Sie gingen von dort weg und zogen durch Galiläa. Er wollte aber nicht, dass jemand davon erfuhr; denn er belehrte seine Jünger und sagte zu ihnen:
Der Menschensohn wird in die Hände von Menschen ausgeliefert und sie werden ihn töten; doch drei Tagenach seinem Tod wird er auferstehen.

Aber sie verstanden das Wort nicht, fürchteten sich jedoch, ihn zu fragen.

Sie kamen nach Kafarnaum. Als er dann im Haus war, fragte er sie:
Worüber habt ihr auf dem Weg gesprochen?

Sie schwiegen, denn sie hatten auf dem Weg miteinander darüber gesprochen, wer der Größte sei.

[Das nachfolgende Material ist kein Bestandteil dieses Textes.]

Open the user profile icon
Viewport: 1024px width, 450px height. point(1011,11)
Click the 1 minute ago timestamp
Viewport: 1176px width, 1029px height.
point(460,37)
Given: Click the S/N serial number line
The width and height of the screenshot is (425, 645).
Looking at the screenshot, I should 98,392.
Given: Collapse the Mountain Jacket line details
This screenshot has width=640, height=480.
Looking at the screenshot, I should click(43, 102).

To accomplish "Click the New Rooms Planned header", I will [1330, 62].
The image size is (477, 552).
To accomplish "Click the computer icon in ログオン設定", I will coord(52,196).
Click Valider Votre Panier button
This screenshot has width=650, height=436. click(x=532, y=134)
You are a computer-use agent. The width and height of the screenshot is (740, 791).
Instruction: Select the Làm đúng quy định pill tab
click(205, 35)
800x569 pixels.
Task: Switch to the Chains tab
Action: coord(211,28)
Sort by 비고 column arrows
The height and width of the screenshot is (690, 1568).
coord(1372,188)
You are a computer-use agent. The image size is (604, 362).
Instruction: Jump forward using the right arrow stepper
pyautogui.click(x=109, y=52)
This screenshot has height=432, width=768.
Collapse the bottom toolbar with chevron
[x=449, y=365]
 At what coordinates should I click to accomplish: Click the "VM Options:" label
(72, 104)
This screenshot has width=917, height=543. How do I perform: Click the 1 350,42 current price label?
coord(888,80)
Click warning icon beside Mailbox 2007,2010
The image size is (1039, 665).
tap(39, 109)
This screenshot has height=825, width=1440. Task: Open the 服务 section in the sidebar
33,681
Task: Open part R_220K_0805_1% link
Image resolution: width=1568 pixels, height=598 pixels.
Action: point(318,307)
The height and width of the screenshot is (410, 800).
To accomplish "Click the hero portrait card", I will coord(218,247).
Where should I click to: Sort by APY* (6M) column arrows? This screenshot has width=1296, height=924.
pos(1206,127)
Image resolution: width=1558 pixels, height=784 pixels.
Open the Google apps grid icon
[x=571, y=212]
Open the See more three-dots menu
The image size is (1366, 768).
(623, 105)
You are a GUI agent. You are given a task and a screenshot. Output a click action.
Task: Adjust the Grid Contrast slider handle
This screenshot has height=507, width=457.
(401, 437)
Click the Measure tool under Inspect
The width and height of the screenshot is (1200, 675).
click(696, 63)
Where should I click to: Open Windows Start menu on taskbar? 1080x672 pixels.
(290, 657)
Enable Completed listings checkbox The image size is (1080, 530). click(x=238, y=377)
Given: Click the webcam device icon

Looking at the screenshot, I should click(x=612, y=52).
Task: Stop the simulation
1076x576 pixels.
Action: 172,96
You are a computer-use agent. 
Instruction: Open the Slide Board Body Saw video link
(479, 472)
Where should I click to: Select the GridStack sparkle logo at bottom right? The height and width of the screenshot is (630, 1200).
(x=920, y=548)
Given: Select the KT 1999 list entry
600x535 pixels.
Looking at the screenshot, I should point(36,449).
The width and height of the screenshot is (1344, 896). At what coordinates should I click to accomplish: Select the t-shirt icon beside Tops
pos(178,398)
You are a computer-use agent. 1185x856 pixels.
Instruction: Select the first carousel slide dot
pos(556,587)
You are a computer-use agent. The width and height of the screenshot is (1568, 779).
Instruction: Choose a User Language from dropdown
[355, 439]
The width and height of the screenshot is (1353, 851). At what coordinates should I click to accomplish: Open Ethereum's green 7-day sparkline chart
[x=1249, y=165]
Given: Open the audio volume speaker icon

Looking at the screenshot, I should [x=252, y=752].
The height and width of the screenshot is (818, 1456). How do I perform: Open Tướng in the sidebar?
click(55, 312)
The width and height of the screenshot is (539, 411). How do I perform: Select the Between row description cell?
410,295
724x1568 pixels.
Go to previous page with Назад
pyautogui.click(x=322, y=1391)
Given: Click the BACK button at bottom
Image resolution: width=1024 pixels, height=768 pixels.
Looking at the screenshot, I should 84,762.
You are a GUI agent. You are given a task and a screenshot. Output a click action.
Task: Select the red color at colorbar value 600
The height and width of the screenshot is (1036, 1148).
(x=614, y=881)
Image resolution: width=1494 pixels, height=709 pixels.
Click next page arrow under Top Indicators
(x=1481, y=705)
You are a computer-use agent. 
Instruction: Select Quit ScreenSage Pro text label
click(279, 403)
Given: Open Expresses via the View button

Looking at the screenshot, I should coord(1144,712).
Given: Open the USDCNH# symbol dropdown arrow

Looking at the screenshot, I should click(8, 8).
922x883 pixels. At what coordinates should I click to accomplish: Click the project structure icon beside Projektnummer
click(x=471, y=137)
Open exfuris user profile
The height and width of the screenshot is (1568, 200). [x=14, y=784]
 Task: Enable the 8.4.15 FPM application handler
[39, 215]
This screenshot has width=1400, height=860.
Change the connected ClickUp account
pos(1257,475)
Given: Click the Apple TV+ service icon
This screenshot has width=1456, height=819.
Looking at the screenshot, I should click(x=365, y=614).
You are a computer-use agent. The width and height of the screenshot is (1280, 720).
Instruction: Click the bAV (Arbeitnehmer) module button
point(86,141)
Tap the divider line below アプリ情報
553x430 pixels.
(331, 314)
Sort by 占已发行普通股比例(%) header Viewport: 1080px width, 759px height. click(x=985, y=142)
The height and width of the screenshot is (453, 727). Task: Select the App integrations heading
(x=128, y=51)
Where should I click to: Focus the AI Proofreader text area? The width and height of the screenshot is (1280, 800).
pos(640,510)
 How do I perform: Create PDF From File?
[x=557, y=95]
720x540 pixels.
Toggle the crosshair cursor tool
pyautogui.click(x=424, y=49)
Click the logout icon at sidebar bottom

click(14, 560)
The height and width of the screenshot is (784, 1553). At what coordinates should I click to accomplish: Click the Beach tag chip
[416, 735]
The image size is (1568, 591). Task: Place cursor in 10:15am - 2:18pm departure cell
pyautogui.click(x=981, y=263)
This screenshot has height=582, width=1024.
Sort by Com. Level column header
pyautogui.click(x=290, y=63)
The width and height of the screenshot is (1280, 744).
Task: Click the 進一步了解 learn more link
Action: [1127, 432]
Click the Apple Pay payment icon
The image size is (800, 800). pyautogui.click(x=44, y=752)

Da setzte er sich, rief die Zwölf und sagte zu ihnen:
Wer der Erste sein will, soll der Letzte von allen und der Diener aller sein.

Und er stellte ein Kind in ihre Mitte, nahm es in seine Arme und sagte zu ihnen:
Wer ein solches Kind in meinem Namen aufnimmt, der nimmt mich auf; und wer mich aufnimmt, der nimmt nicht nur mich auf, sondern den, der mich gesandt hat.

Markus 9,30-37

„Wir sind die Besten!“
So lautete einmal ein Wahlspruch einer Verkaufskette. „Wir sind die Besten“ hieß der Slogan, ja die Kampfparole, um den Mitarbeitern dieser Firma den Glauben an sich selbst und den Erfolg ihrer Arbeit einzuimpfen.

„Wir sind die Besten“
Nun, solche oder so ähnliche Sätze finden sich nicht nur in einzelnen Betrieben oder auf bestimmten Plakaten, nein, sie geben ja eigentlich auch eine Lebenseinstellung wieder.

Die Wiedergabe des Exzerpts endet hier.